Genetic algorythm (GA) to select the optimal n values of a vector


I have to choose 10 elements of a vector to maximizes a function. Since the vector is pretty long there are to many possibilities (~1000 choose 10) to compute them all. So I started to look into the GA package to use a genetic algorithm.

I came up with this MWE:

values <- 1:1000


# Fitness function which I want to maximise
f <- function(x){
  # Choose values
  y <- values[x]
  
  # From the first 10 sum up the odd values. 
  y <- ifelse(y %% 2 != 0, y, 0) 
  y <- y[1:10]
  return(sum(y))
}

# Maximum value of f for this example
y <- ifelse(values %% 2 != 0, values, 0) 
sum(sort(y, decreasing = TRUE)[1:10])
# [1] 9900 

# Genetic algorithm
GA <- ga(type = "permutation", fitness = f, lower = rep(1, 10), upper = rep(1000, 10), maxiter = 100)
summary(GA)

The results are a bit underwhelming. From summary(GA), I get the feeling that the algorithm always permutates all 1000 values (the solution goes from x1 to x1000) which leads to an inefficient optimization. How can I tell the algorithm that it should only should use 10 values (so the solution is x1 .. x10)?


Solution

  • You should read https://www.jstatsoft.org/article/view/v053i04. You don't have permutation problem but selection one hence you should use binary type of genetic algorithm. Because you want to select exclusively 10 (10 ones and 990 zeroes) you should probably write your own genetic operators because that is constraint that will hardly ever be satisfied by default operators (with inclusion of -Inf in fitness function if you have more than 10 zeroes).
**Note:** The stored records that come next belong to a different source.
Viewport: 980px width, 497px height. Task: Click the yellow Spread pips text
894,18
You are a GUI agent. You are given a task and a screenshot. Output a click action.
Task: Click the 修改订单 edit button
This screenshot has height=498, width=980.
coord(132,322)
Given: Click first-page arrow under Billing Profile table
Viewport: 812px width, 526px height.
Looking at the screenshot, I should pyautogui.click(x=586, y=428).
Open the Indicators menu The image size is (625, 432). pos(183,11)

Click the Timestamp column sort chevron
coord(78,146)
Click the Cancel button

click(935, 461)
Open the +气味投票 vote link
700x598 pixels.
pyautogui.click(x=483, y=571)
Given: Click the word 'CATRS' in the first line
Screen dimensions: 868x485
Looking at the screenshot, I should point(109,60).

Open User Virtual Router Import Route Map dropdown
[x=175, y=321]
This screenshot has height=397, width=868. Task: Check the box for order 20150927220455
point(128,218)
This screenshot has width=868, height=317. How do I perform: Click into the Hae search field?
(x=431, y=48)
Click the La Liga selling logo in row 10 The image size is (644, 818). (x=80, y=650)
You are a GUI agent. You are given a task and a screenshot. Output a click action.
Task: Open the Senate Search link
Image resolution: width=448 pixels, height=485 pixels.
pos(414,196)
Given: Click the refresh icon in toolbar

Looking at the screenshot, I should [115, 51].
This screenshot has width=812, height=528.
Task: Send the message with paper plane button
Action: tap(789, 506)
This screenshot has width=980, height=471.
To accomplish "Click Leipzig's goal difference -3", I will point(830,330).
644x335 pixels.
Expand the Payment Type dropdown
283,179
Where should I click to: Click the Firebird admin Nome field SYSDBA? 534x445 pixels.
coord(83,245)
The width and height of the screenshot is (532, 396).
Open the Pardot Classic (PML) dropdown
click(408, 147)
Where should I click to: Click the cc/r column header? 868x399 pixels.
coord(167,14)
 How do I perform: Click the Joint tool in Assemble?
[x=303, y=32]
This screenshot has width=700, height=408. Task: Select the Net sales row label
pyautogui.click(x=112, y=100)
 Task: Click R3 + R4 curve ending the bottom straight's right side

One approach:

    Population (k tells how much ones you want):

    myInit <- function(k){
      
      function(GA){
        m <- matrix(0, ncol = GA@nBits, nrow = GA@popSize)
        
        for(i in seq_len(GA@popSize))
          m[i, sample(GA@nBits, k)] <- 1 
      
        m
      }
    }
    

    Crossover

    myCrossover <- function(GA, parents){
      
      parents <- GA@population[parents,] %>%
        apply(1, function(x) which(x == 1)) %>%
        t()
    
      parents_diff <- list("vector", 2)
      parents_diff[[1]] <- setdiff(parents[2,], parents[1,])
      parents_diff[[2]] <- setdiff(parents[1,], parents[2,])
      
      children_ind <- list("vector", 2)
      for(i in 1:2){
        k <- length(parents_diff[[i]])
        change_k <- sample(k, sample(ceiling(k/2), 1))
        children_ind[[i]] <- if(length(change_k) > 0){
          c(parents[i, -change_k], parents_diff[[i]][change_k])
        } else {
          parents[i,]
        }
      }
      
      children <- matrix(0, nrow = 2, ncol = GA@nBits)
      for(i in 1:2)
        children[i, children_ind[[i]]] <- 1
      
      list(children = children, fitness = c(NA, NA))
    }
    

    Mutation

    myMutation <- function(GA, parent){
      
      ind <- which(GA@population[parent,] == 1) 
      n_change <- sample(3, 1)
      ind[sample(length(ind), n_change)] <- sample(setdiff(seq_len(GA@nBits), ind), n_change)
      parent <- integer(GA@nBits)
      parent[ind] <- 1
      
      parent
    }
    

    Fitness (your function adapted for binary GA):

    f <- function(x, values){
      
      ind <- which(x == 1)
      y <- values[ind]
      y <- ifelse(y %% 2 != 0, y, 0) 
      y <- y[1:10]
      return(sum(y))
    }
    

    GA:

    GA <- ga(
      type = "binary", 
      fitness = f, 
      values = values,
      nBits = length(values),
      population = myInit(10),
      crossover = myCrossover,
      mutation = myMutation,
      run = 300,
      pmutation = 0.3,
      maxiter = 10000,
      popSize = 100
    )
    

    Chosen values

    values[which(GA@solution[1,] == 1)]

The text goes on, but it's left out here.